EXCERPTED RECORDS:
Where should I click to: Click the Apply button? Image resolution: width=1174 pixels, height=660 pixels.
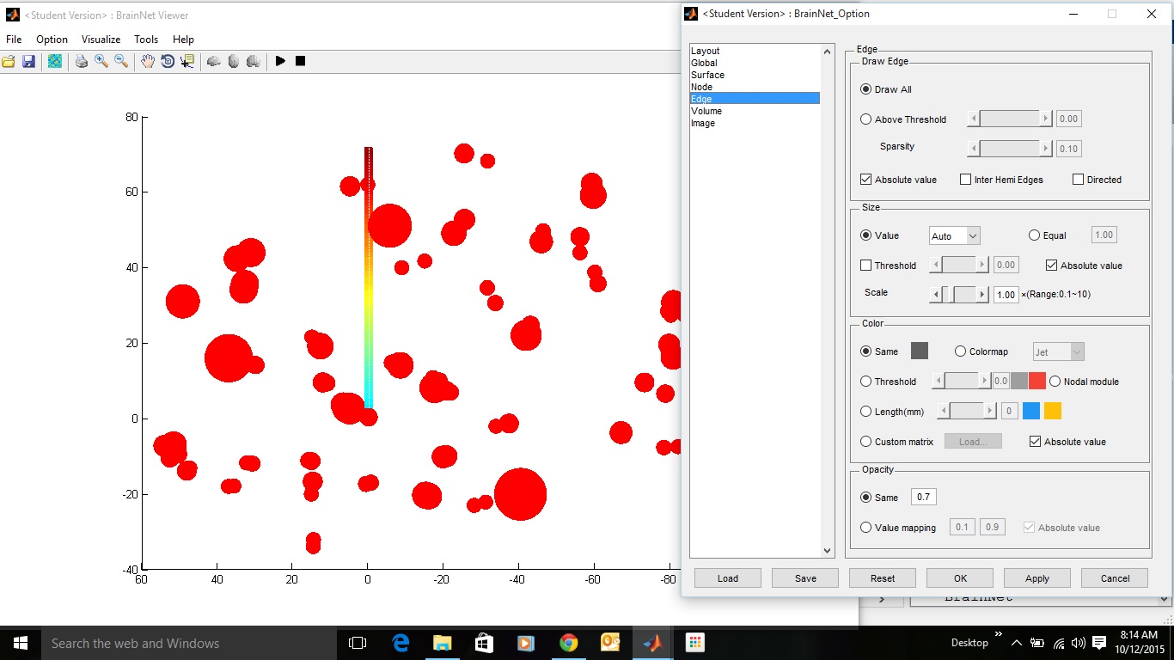[x=1036, y=578]
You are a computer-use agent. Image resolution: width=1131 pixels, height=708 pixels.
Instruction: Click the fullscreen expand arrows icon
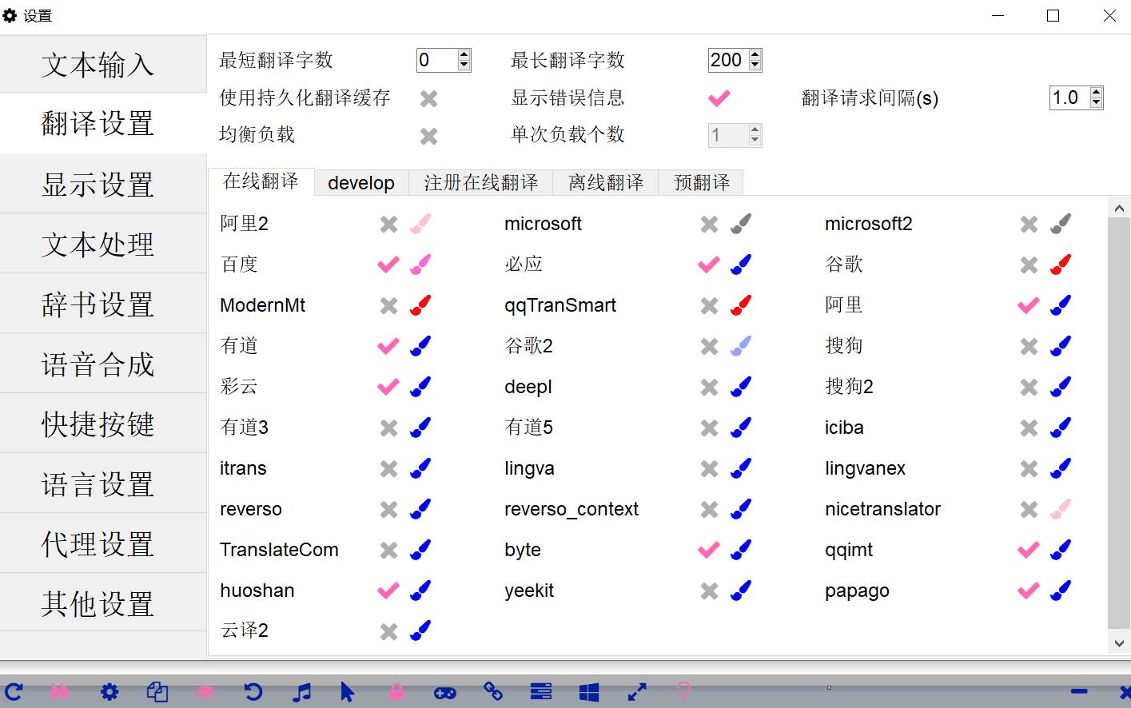637,692
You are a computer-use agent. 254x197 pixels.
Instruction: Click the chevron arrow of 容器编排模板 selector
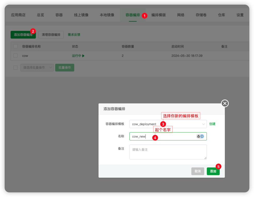coord(203,124)
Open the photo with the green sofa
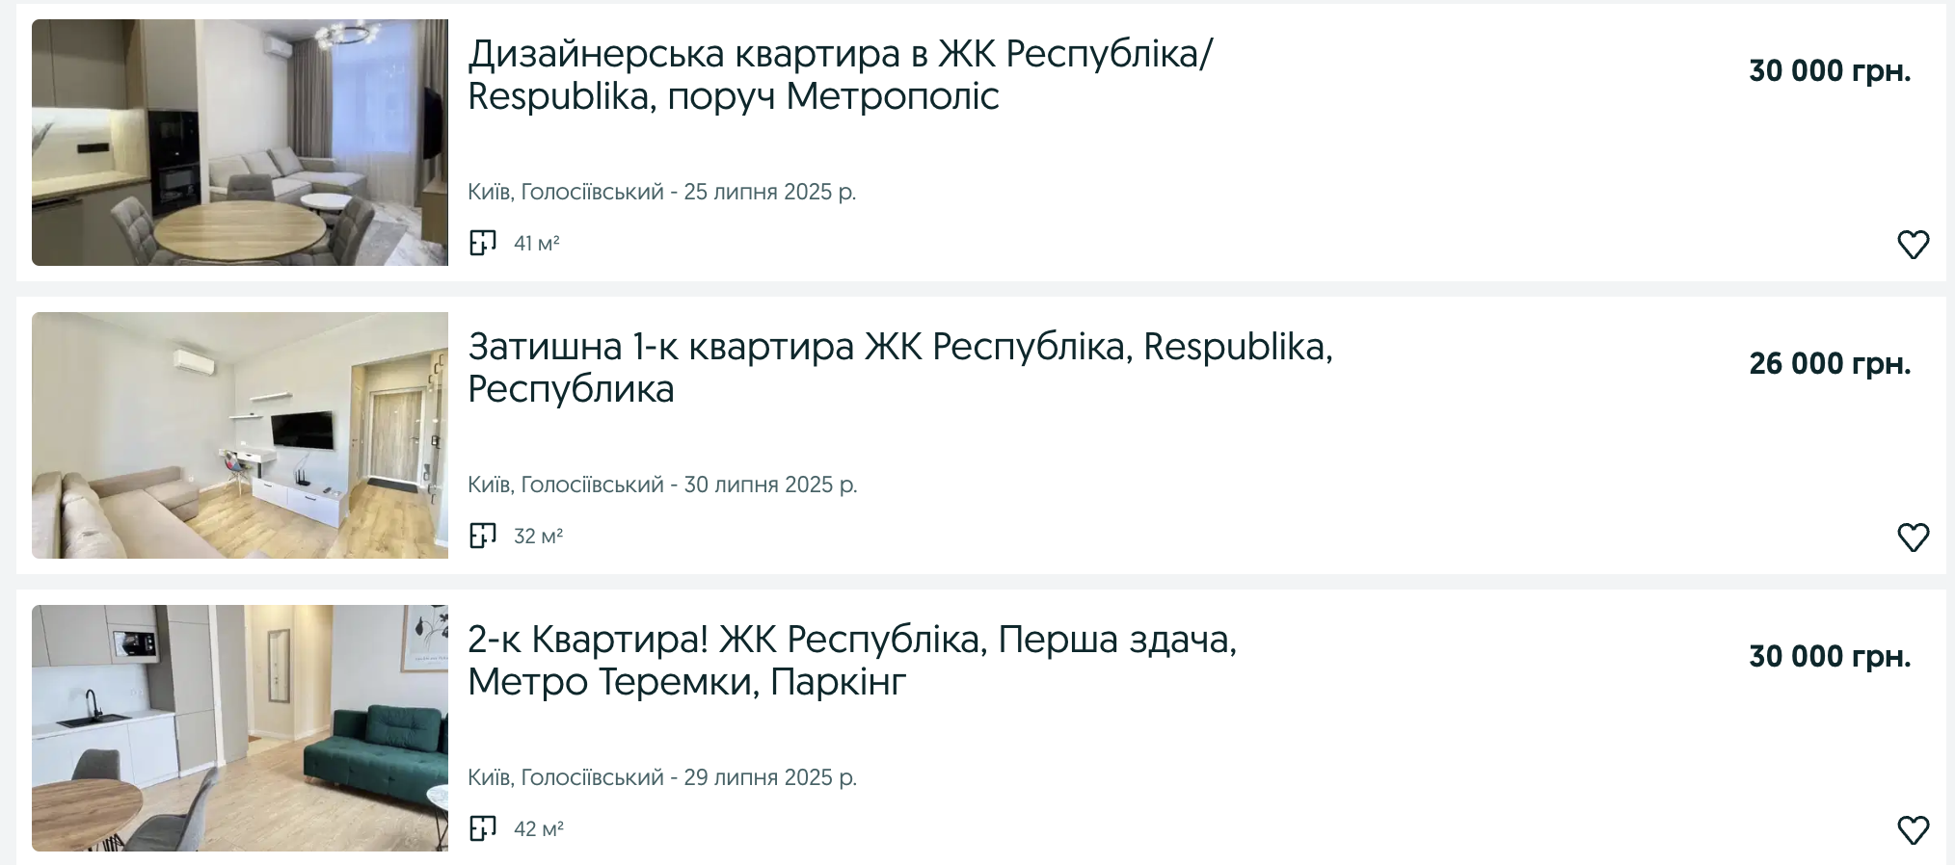The width and height of the screenshot is (1955, 865). (x=240, y=728)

WHAT YOU ARE ASKED TO DO: Show all lines above that contain "agent".

ANSWER BOX:
You are a computer-use agent. Image resolution: width=1131 pixels, height=708 pixels.
You are a computer-use agent. 254x197 pixels.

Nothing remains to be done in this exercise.